Volvo Trucks awarded Mohr a five-year contract to sell its trucks in April 2010. But, just two years into the relationship, the Greensboro, N.C., division of the Swedish automaker is suing Mohr, claiming he fraudulently induced it to enter into the franchise agreement.

The relationship between the two could get even messier, though, as a lawyer for Mohr says he’ll likely file a lawsuit against Volvo Trucks in the next week.

Volvo Trucks is seeking unspecified damages for lost market share and lost profits of more than $100,000, and wants the contract rescinded, according to the federal suit filed April 5.

The company claims Mohr, who has auto dealerships in Indianapolis, Avon, Fishers and Plainfield, enticed it to enter into the agreement by making several promises Mohr has been unable to fulfill.

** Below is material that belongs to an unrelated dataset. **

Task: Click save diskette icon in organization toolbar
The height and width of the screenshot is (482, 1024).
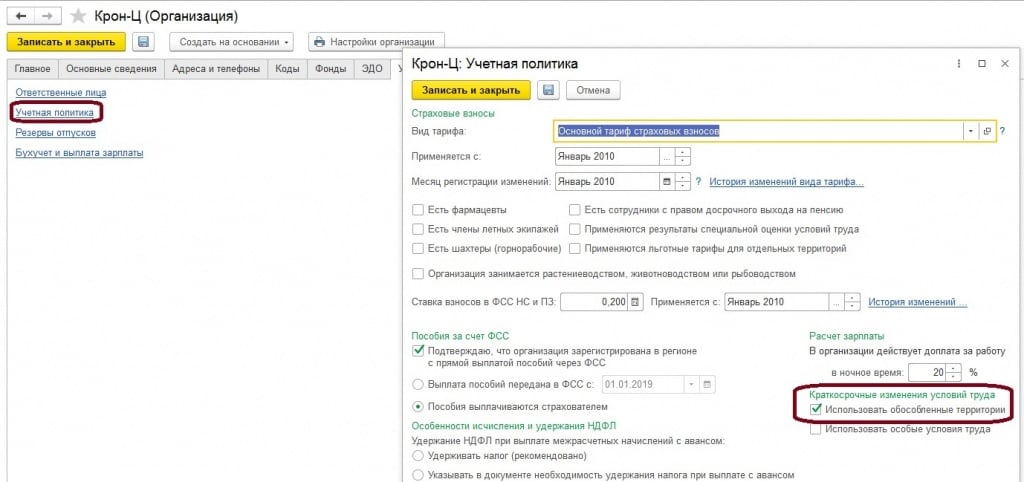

Volvo Trucks said in its suit that Mohr has failed to sell 500 trucks per year, build a new sales facility, place an initial order of $1 million in parts, and purchase five new parts-delivery vans, all of which Volvo says he guaranteed.

“Despite receiving the dealer agreement for no money, and despite its many specific promises and commitments, Mohr Truck failed to fulfill its promises and commitments,” Volvo Trucks said in its complaint.

The Andy Mohr Truck Center is located at 1301 S. Holt Road on the southwest side of Indianapolis.

Mohr’s attorney, Robert MacGill of Barnes & Thornburg, said Volvo Trucks is to blame for the broken relationship, not his client.

“Andy Mohr Truck Center has notified Volvo of its claim for damages arising from Volvo’s conduct in inducing the sale of the franchise,” MacGill said.   

MacGill declined to elaborate but said details of Mohr’s argument will be provided in the suit he expects to file. This article originally ran in the April 11, 2012, issue of IBJ Daily. The Indianapolis Business Journal is a sister publication to IL.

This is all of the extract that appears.